The United Kingdom’s exit from the European Union will not occur before GDPR comes into UK law on 25th May 2018. Therefore all UK organisations storing or processing any personal data records will have to comply with the GDPR from May 2018. It is highly likely GDPR compliance will continue to be a UK personal data legal requirement post Brexit. The GDPR applies to any non-EU country processing EU Citizen personal data, it is unlikely that the UK will adopt a tiered data protection legal requirements system, where UK nationals have fewer privacy rights than EU nations.  

Only 3 of the 99 GDPR Requirements are directly Information (Data) Security Related
That's right, there are just three information (data) security requirements in the GDPR, Articles 33, 34, and 35, the other 96 Articles relate to data subject rights, data controller responsibilities, sending personal data outside the EU and general administration. There is a hidden Information Security requirement in GDPR Recital 63, but aside from that, there is not a lot for information security professionals to worry about unless you have been tasked to prepare an organisation to meet all the GDPR's requirements, in which case you need to be a data privacy qualified. 

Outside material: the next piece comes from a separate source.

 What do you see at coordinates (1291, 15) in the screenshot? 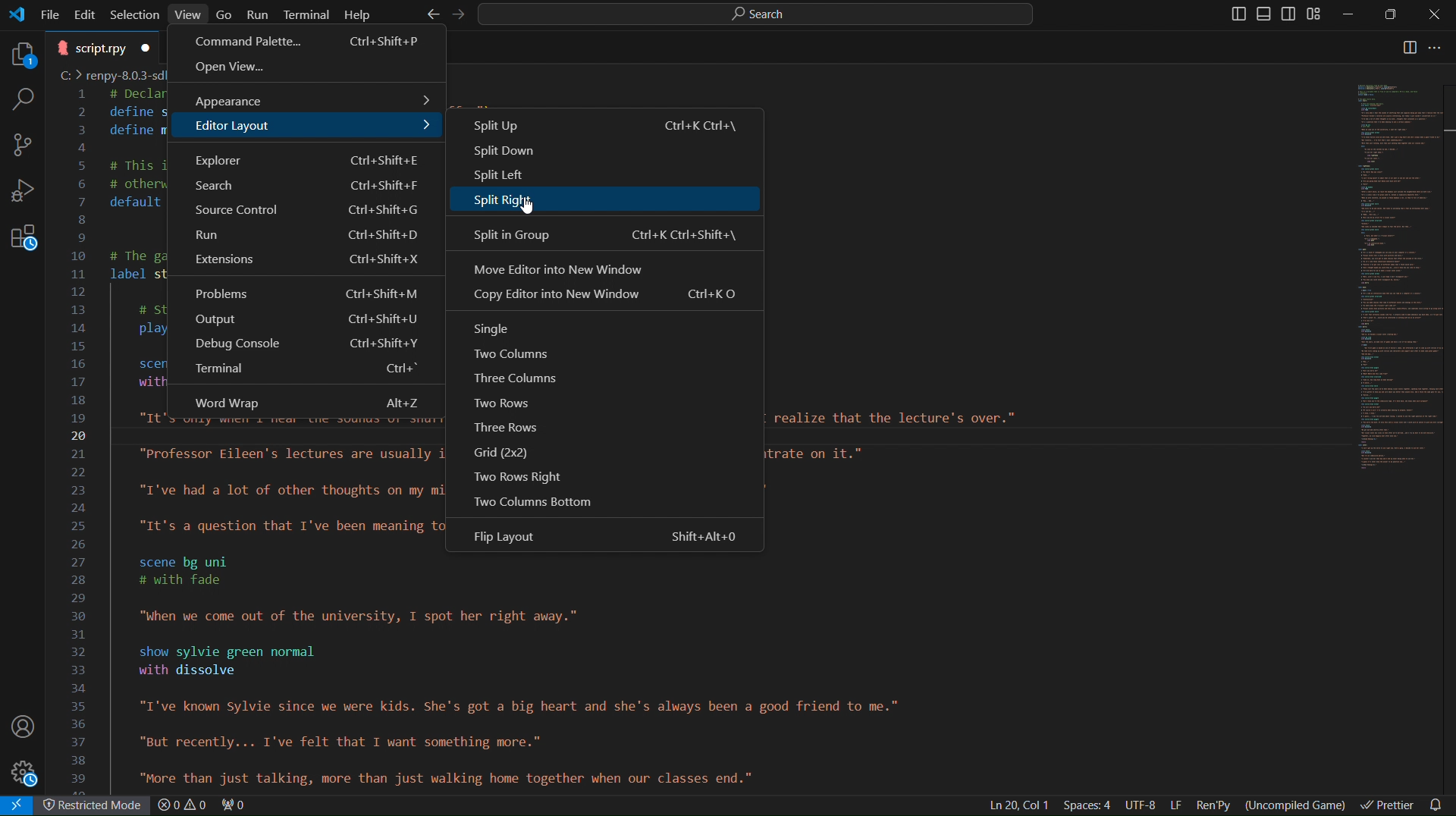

Information Security Vs Data Privacy
Some companies like to lump data privacy within information security management, but to properly understand and manage modern data privacy rights in medium to large organisations, it requires individual(s) with the appropriate qualifications and background in privacy law. Data Privacy is a completely separate discipline, applying privacy rights intricacies within business processes can be completely alien to the average information security professional. We still live in an age where the information security function is incorrectly placed as a subset of IT in some organisations, but nether-the-less even though privacy and security are linked they should be regarded as separate business functions and as separate professions, a notion included as a requirement in the GDPR under Article 37.

Article 37 “Designation of a Data Protection Officer”
"the data protection officer shall be designated on the basis of professional qualities and, in particular, expert knowledge of data protection law and practices and the ability to fulfil the tasks referred to in Article 39."  
Article 37 & Article 38 requires the designation of a Data Protection Officer (DPO)

Article 39 “Tasks of a Data Protection Officer” outlines a number of privacy officer duties, including monitoring compliance with the GDPR.

GDPR's Information Security Requirements (Recitals & Articles)
GDPR has 173 Recitals and 99 Articles. Recitals set out the reasons and what is trying to be achieved by the regulation, while Articles are the regulatory requirements, the GDPR rules.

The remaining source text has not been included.